To enable it, on your iPhone, open the Watch app, tap My Watch, tap Emergency SOS and turn Fall Detection on or off. If enabled, you can choose whether you want it to always be on or only during workouts. This works for Apple Watch SE, Apple Watch Series 4 or later and Apple Watch Ultra or later, and if you inputted your age when you set up your Apple Watch or in the Health app, the Fall Detection feature turns on automatically if you’re 55 or older.

5. Heart health notifications for atrial fibrillation

For those with Apple Watch Series 1 or later and people aged 13 and over, you can have your Apple Watch alert you if your heart rate is high or low, or if it has an irregular rhythm.

“For the most part, you don’t have to do anything besides turn them on,” Cheung said. “They work passively in the background as you live your day. If your heart rate is unusually high or low, you can get a notification, so you can take action.

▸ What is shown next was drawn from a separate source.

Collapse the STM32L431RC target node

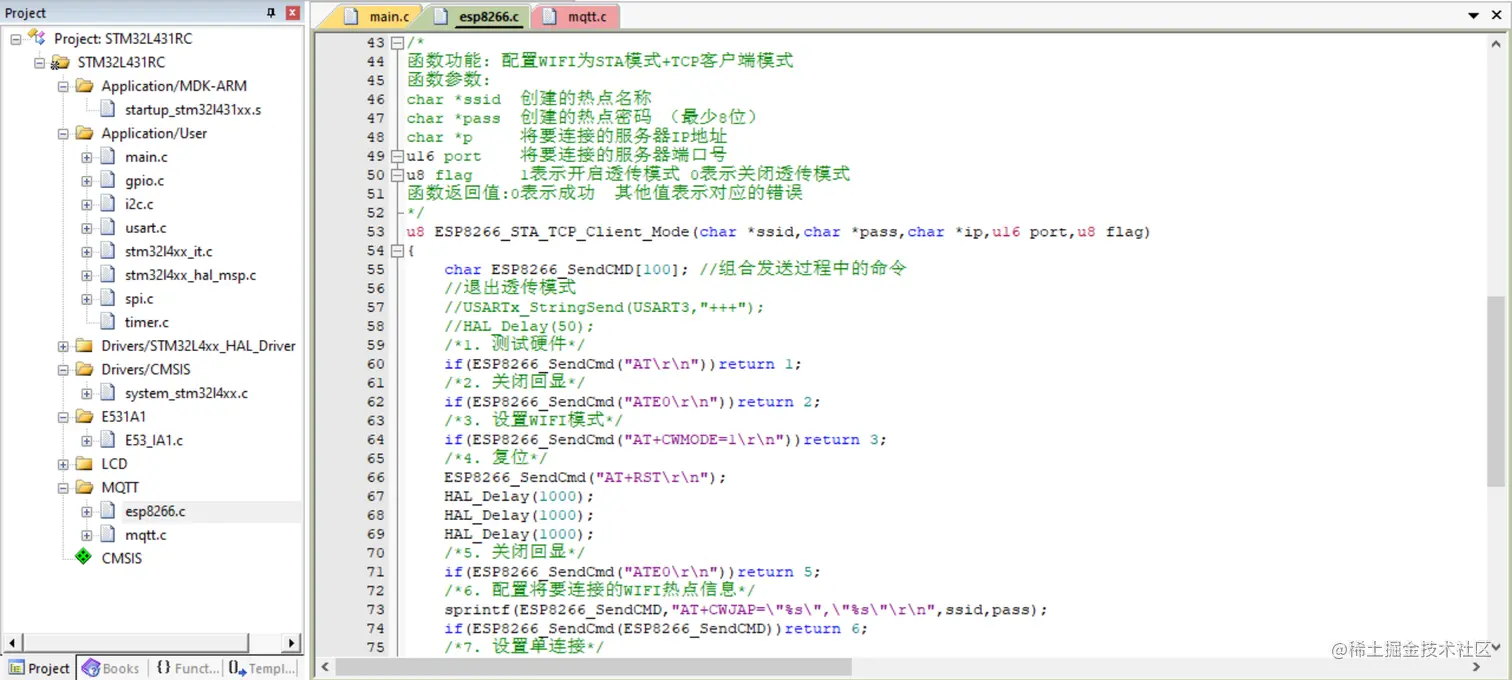[x=41, y=61]
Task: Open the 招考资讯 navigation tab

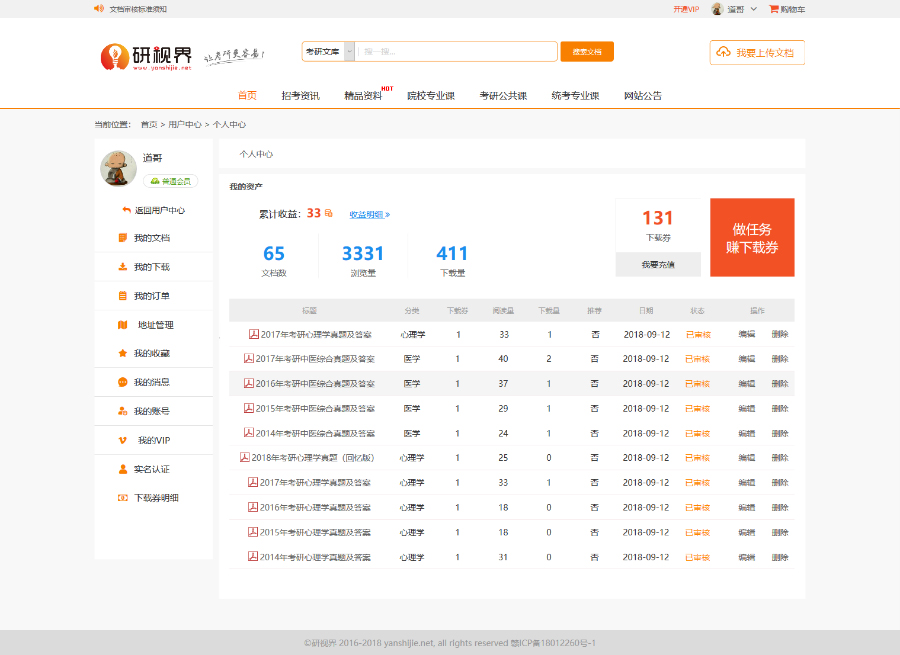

And if your heart rhythm shows signs of atrial fibrillation — an irregular heart rhythm — you’ll receive a notification.”

Cheung said atrial fibrillation as the most common type of arrhythmia among adults, which can have serious side effects on your health if not treated. “For instance, it’s the leading cause of stroke,” she said. “And some people with AFib can have little to no symptoms, so they may not even realize they’re experiencing episodes and ultimately may not seek attention.”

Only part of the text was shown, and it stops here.